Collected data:
##########
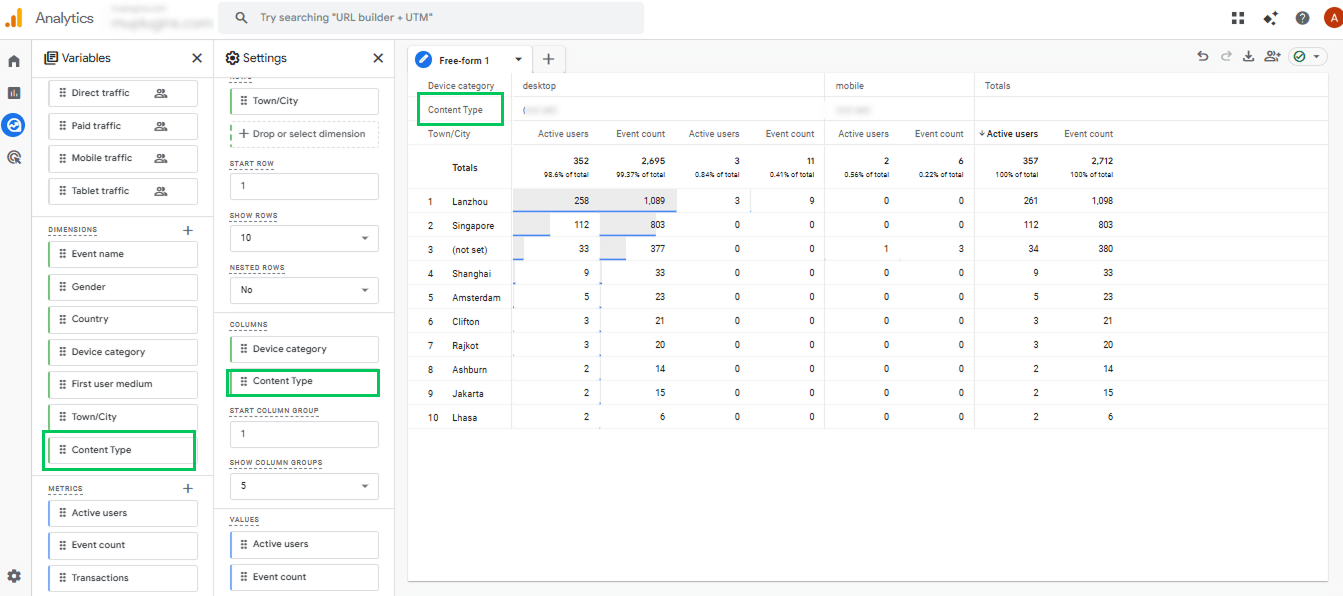Open the Reports icon in left sidebar
The height and width of the screenshot is (596, 1343).
click(14, 93)
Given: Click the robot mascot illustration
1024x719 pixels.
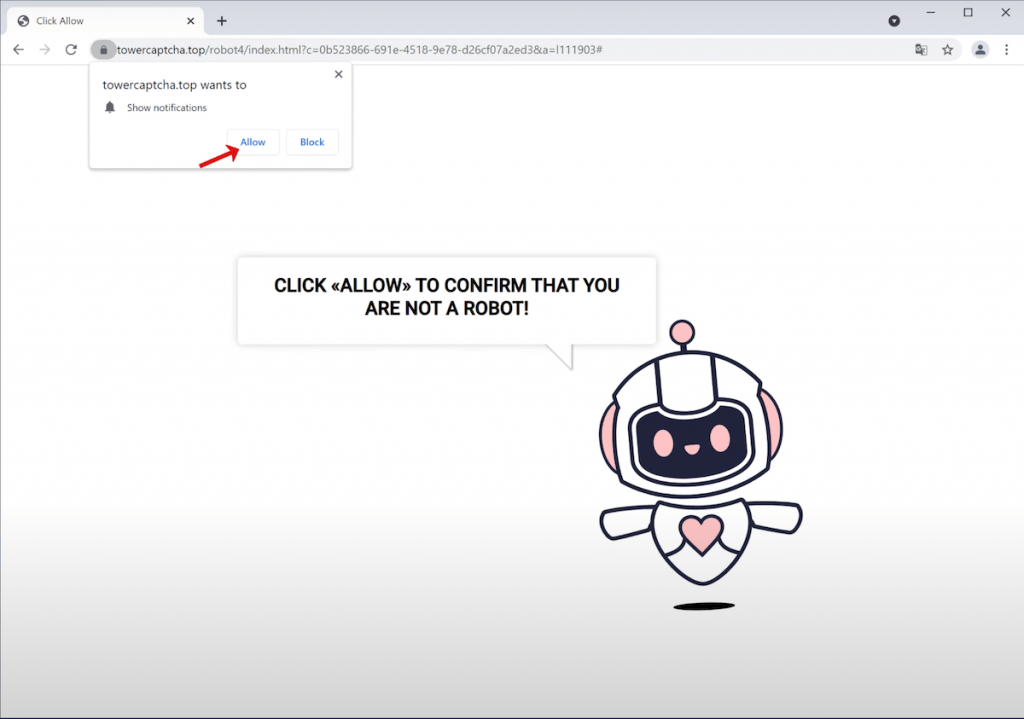Looking at the screenshot, I should coord(694,440).
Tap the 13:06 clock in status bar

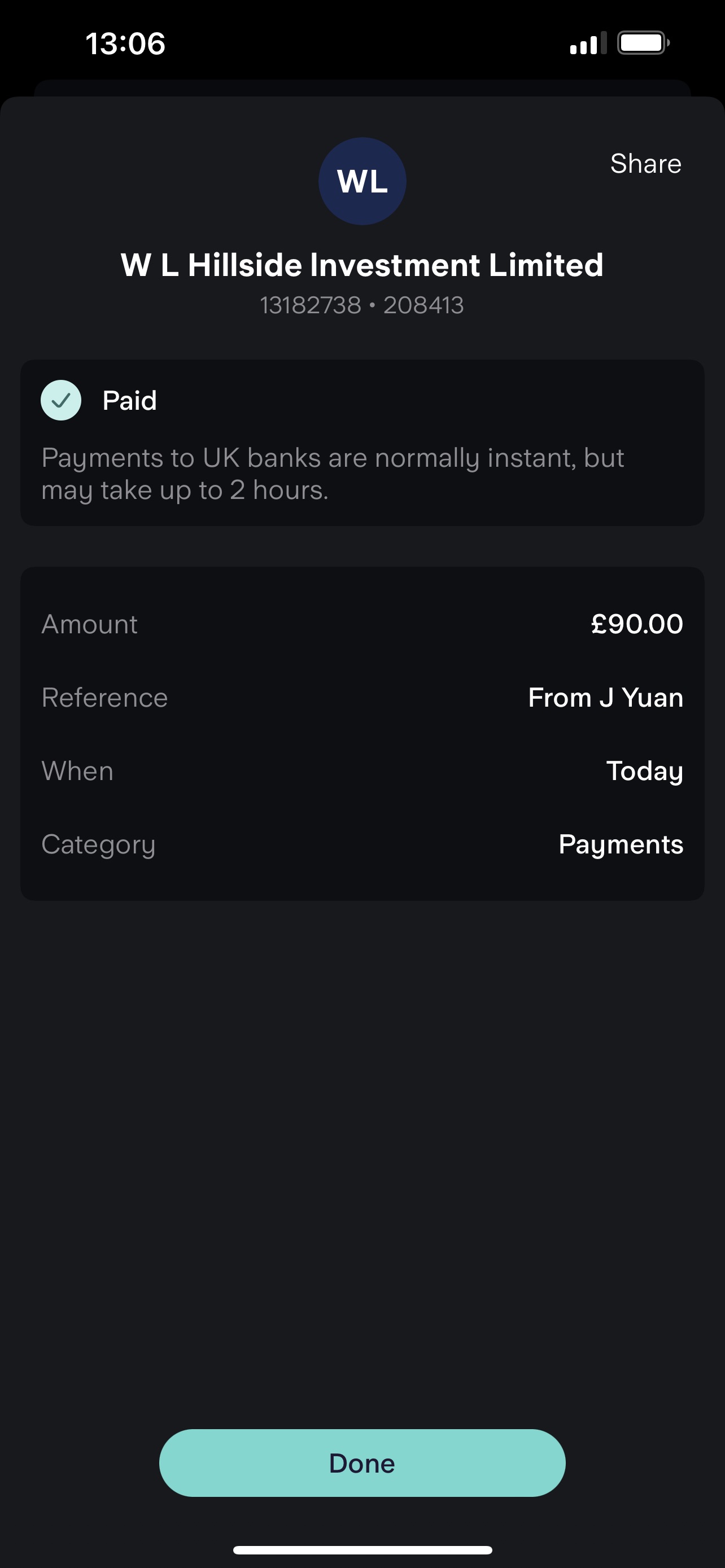(125, 44)
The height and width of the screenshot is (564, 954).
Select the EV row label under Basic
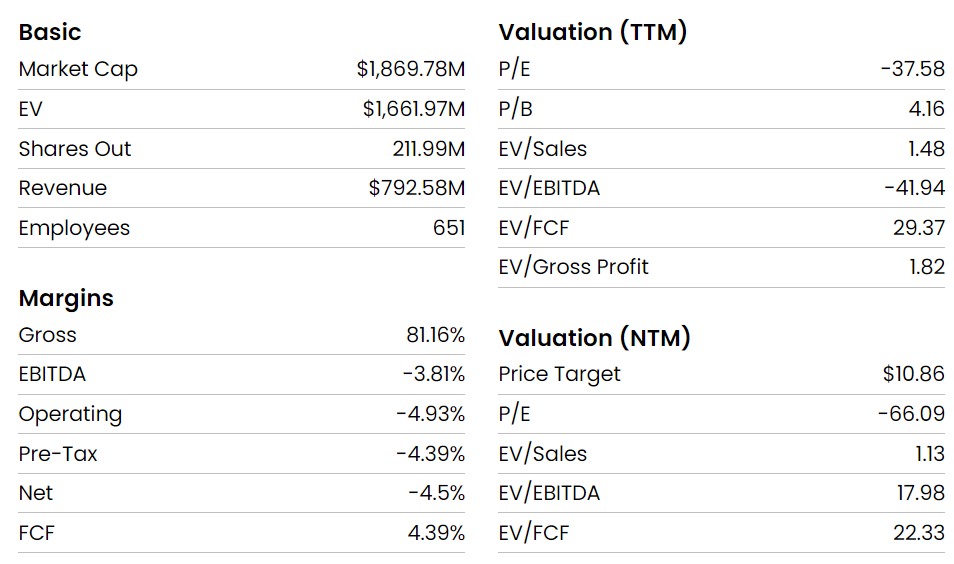click(x=31, y=109)
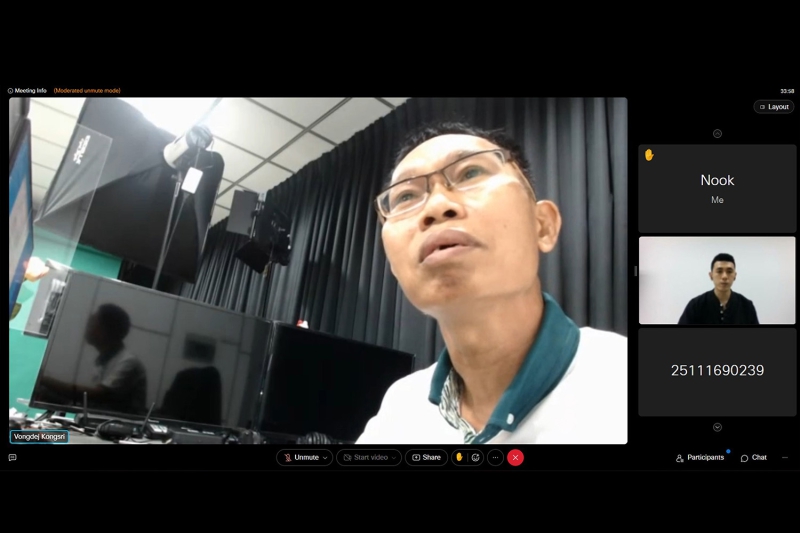800x533 pixels.
Task: Click the captions icon at bottom left
Action: 12,457
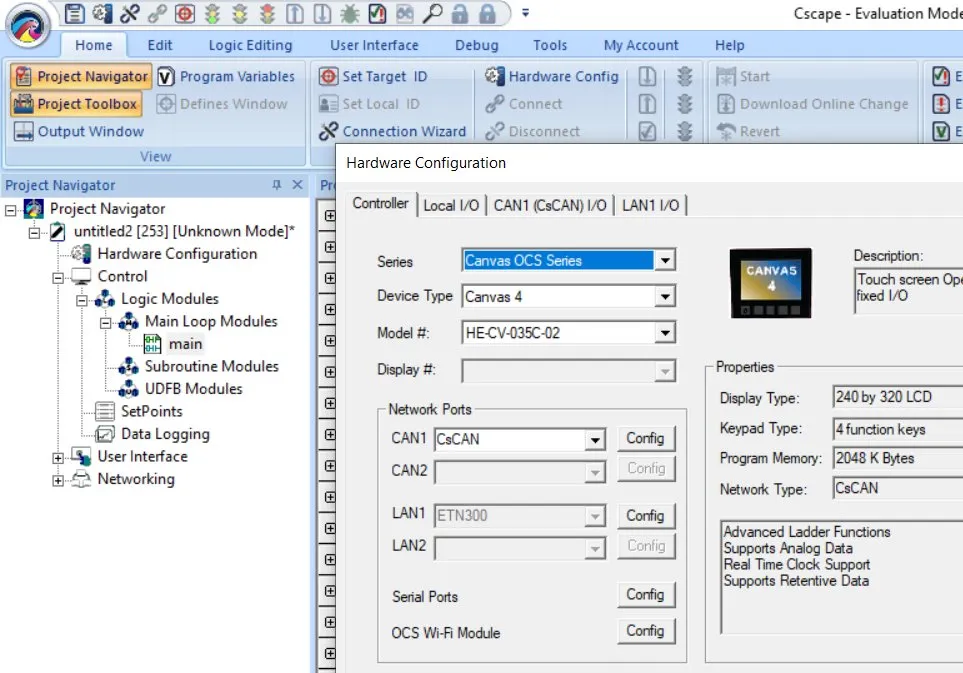Open the Cscape application logo menu
Viewport: 963px width, 673px height.
(30, 24)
##########
## YOUR GOAL
What should appear is an exact copy of the lines from the one containing "Given: Click the robot mascot illustration" through the last line of the records above, pictures excluded.

## YOUR RESPONSE
Given: Click the robot mascot illustration
1024x719 pixels.
Looking at the screenshot, I should coord(694,440).
Tap the 13:06 clock in status bar

(125, 44)
The height and width of the screenshot is (564, 954).
Select the EV row label under Basic
click(x=31, y=109)
800x533 pixels.
Task: Click the captions icon at bottom left
Action: 12,457
Open the Cscape application logo menu
Viewport: 963px width, 673px height.
(30, 24)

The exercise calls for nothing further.